BEGIN Supplied entries
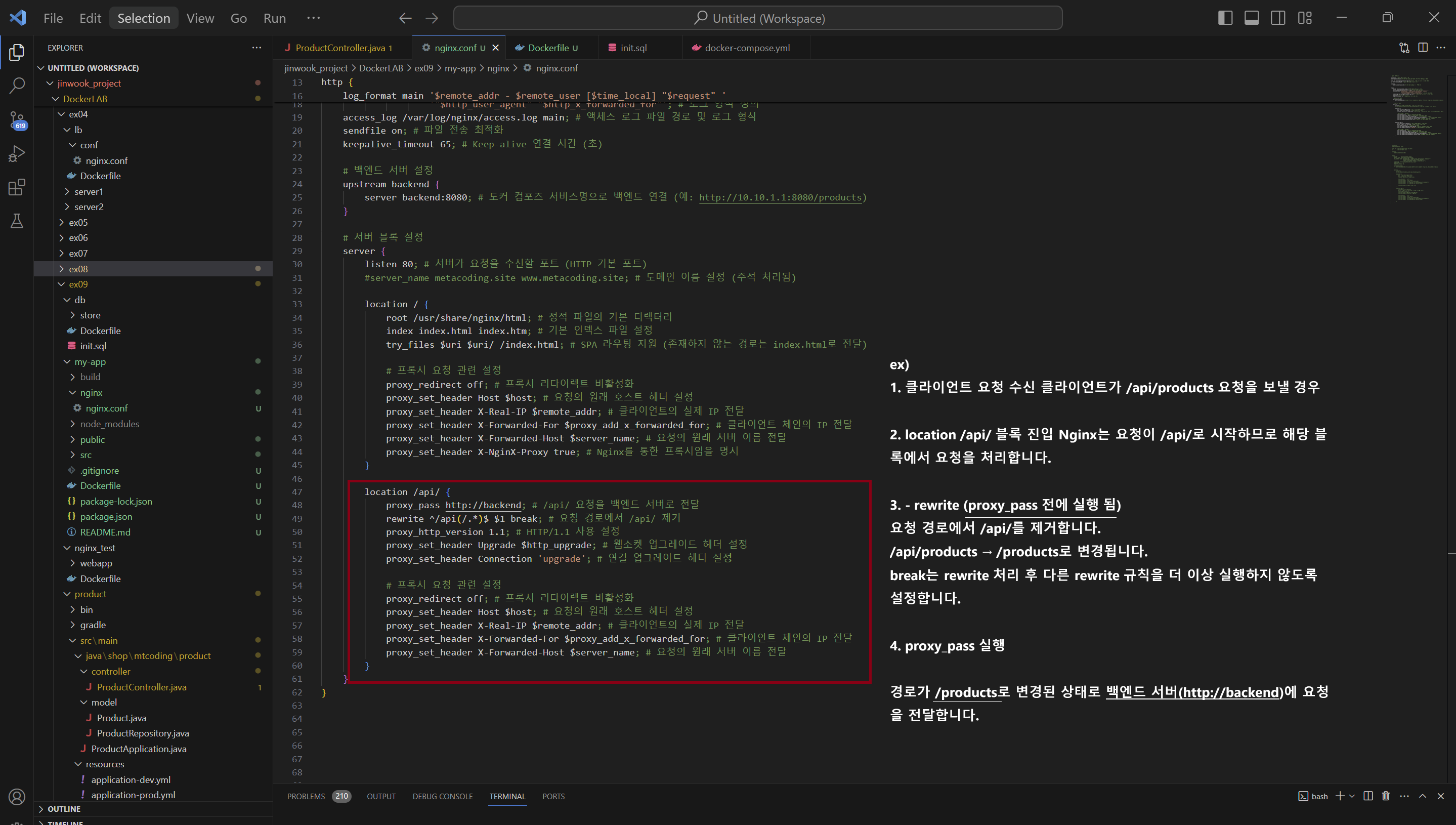The image size is (1456, 825).
Task: Open the Extensions view
Action: tap(17, 188)
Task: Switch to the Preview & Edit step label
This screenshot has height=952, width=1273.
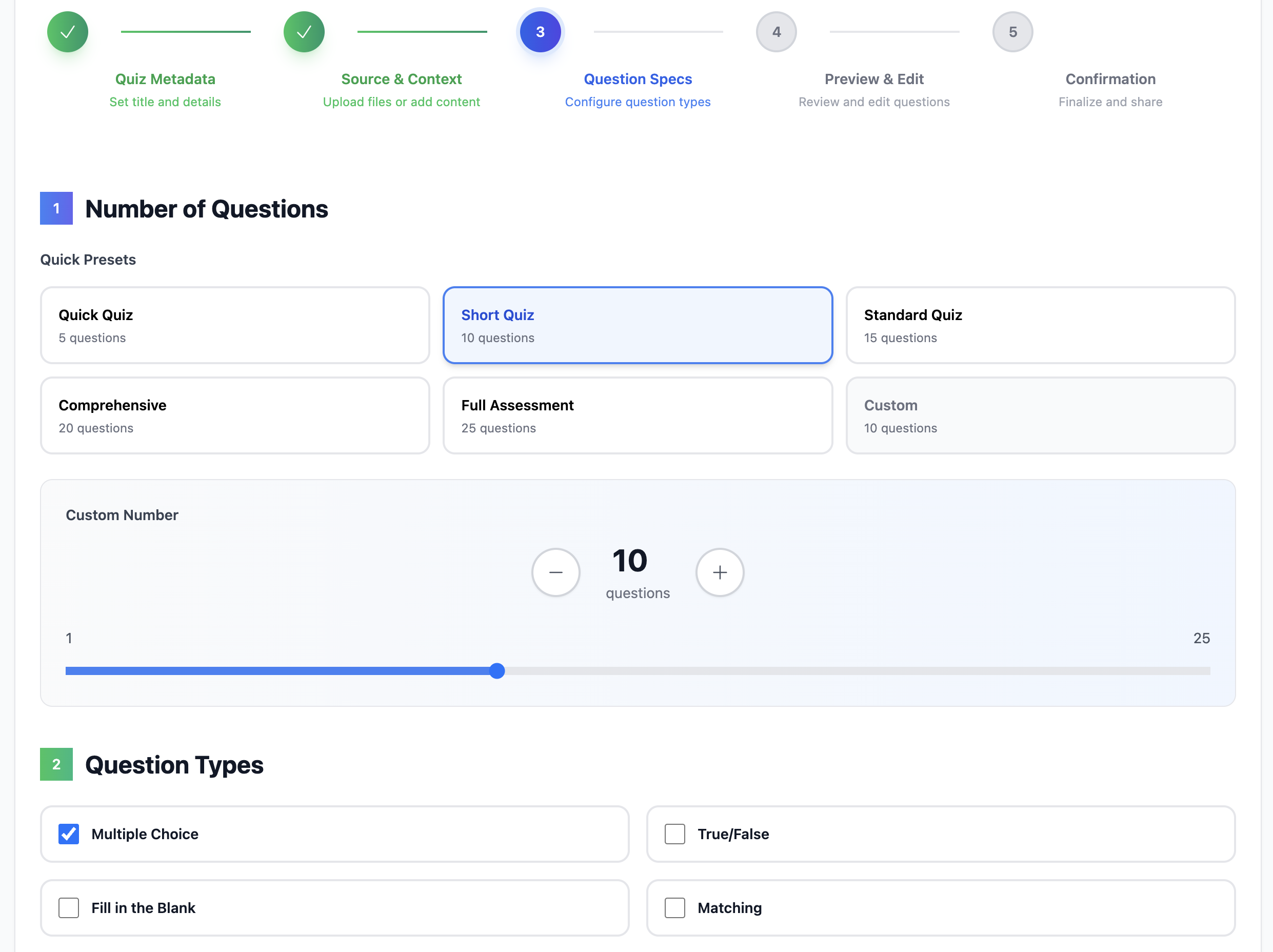Action: pos(873,79)
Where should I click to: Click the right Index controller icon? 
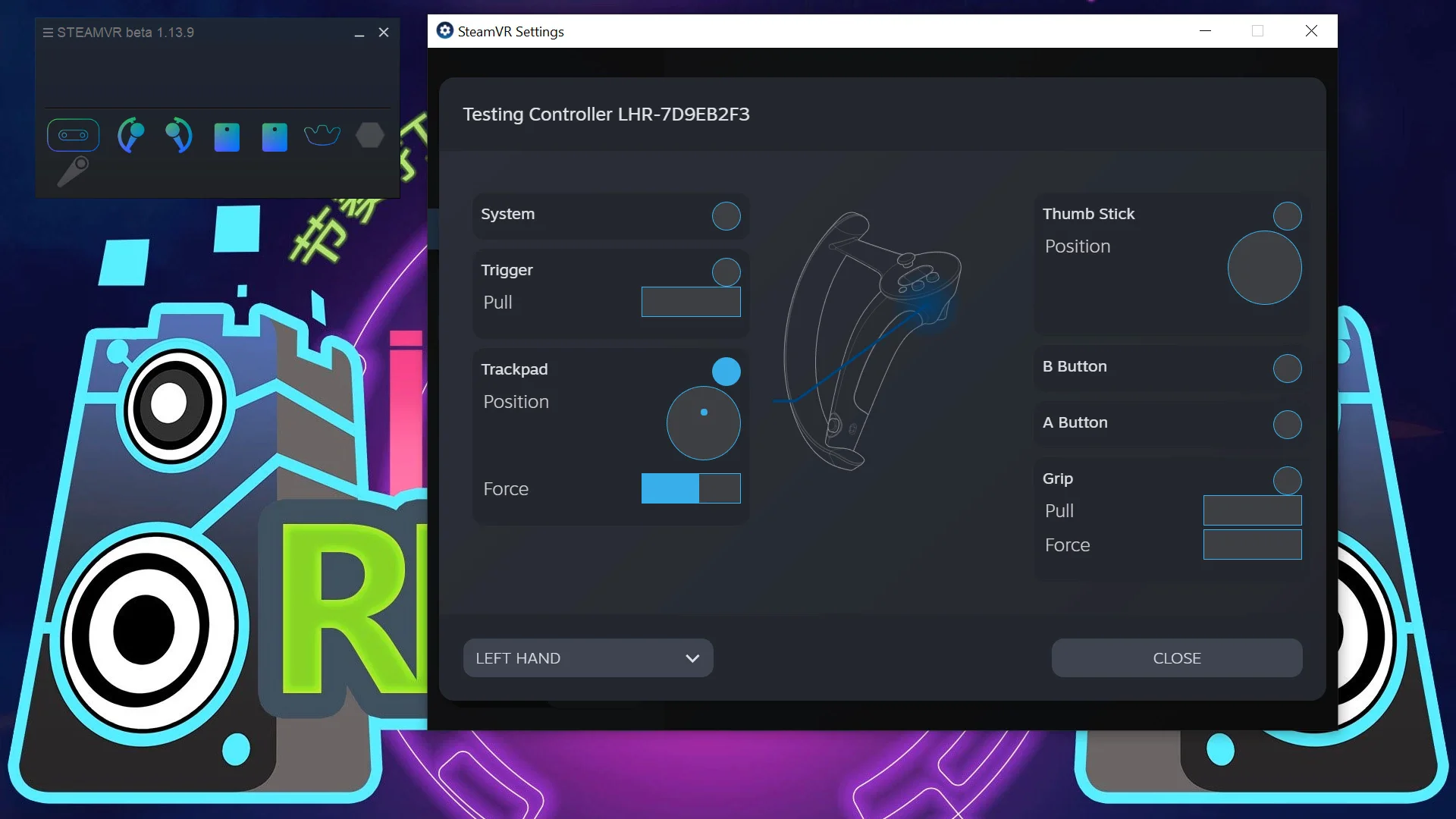click(x=179, y=136)
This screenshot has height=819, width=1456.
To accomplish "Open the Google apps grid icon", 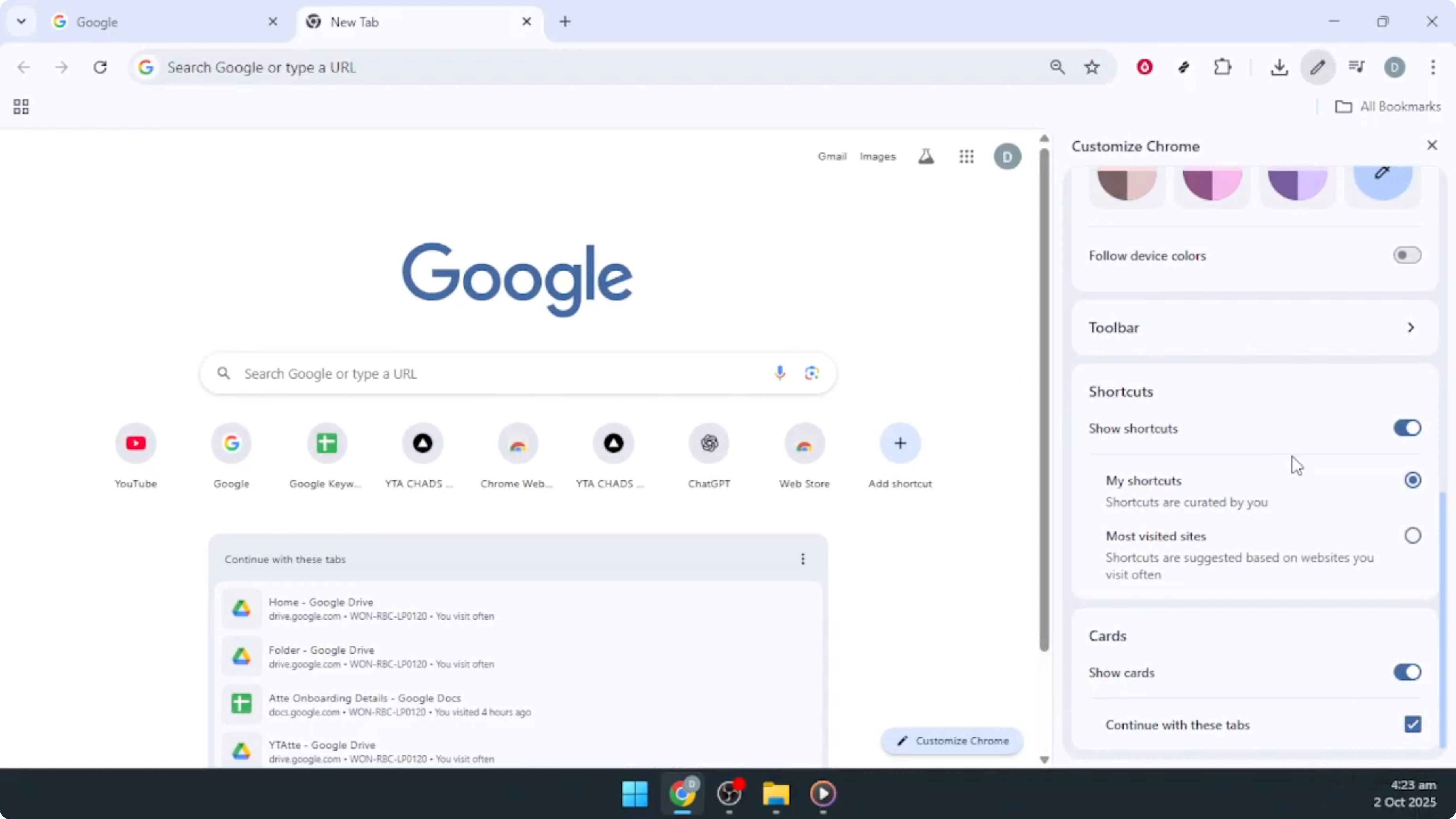I will [967, 157].
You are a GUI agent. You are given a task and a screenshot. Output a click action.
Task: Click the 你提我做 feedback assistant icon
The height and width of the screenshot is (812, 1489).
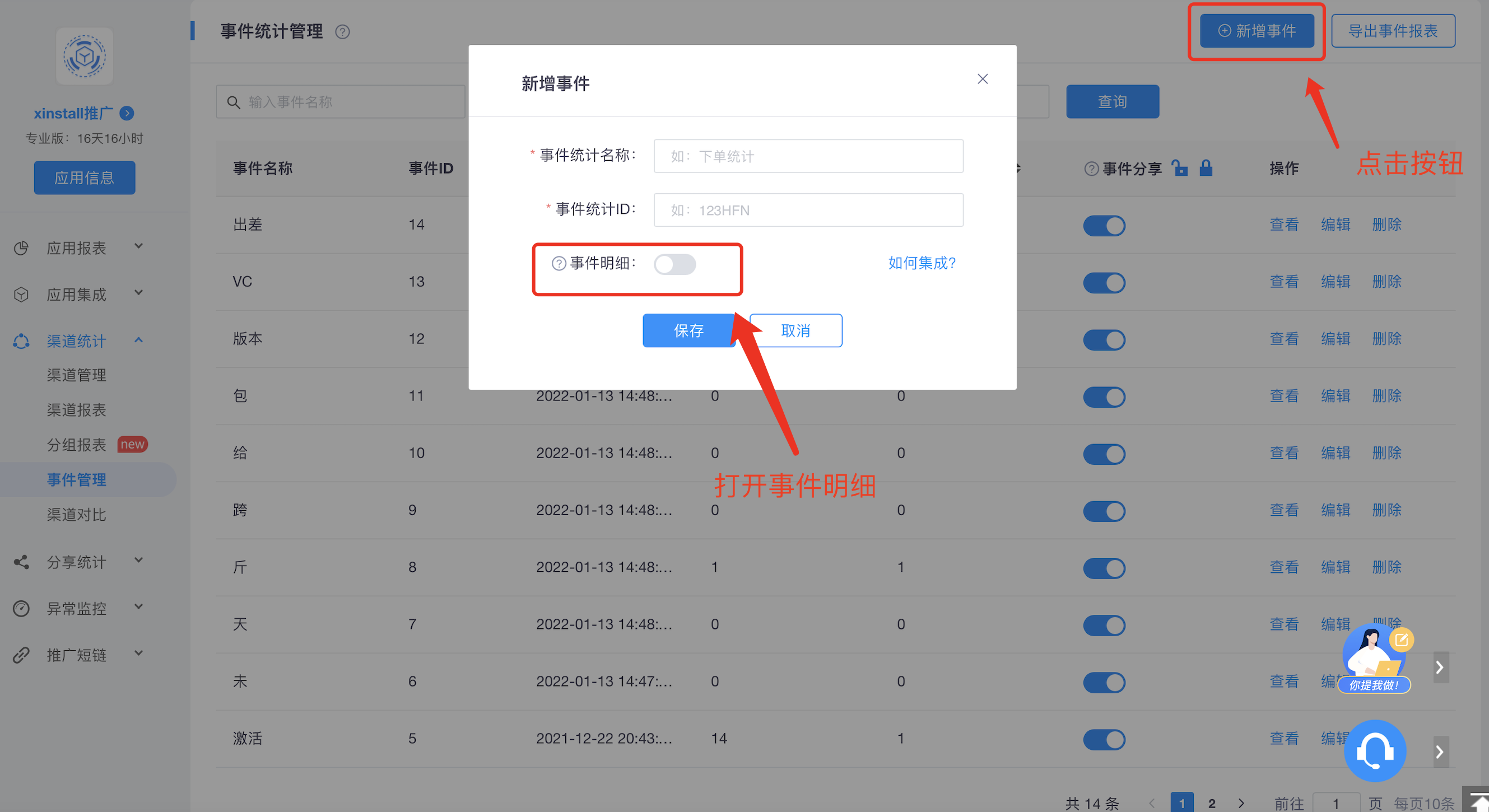click(1375, 660)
END Supplied entries
### Exercise aim
Copy, exactly and exclusively, the lines beginning with the one that contains "The height and" and ending with the last line of the listing; pictures are to be omitted.

### Exercise answer
The height and width of the screenshot is (812, 1489).
click(1375, 660)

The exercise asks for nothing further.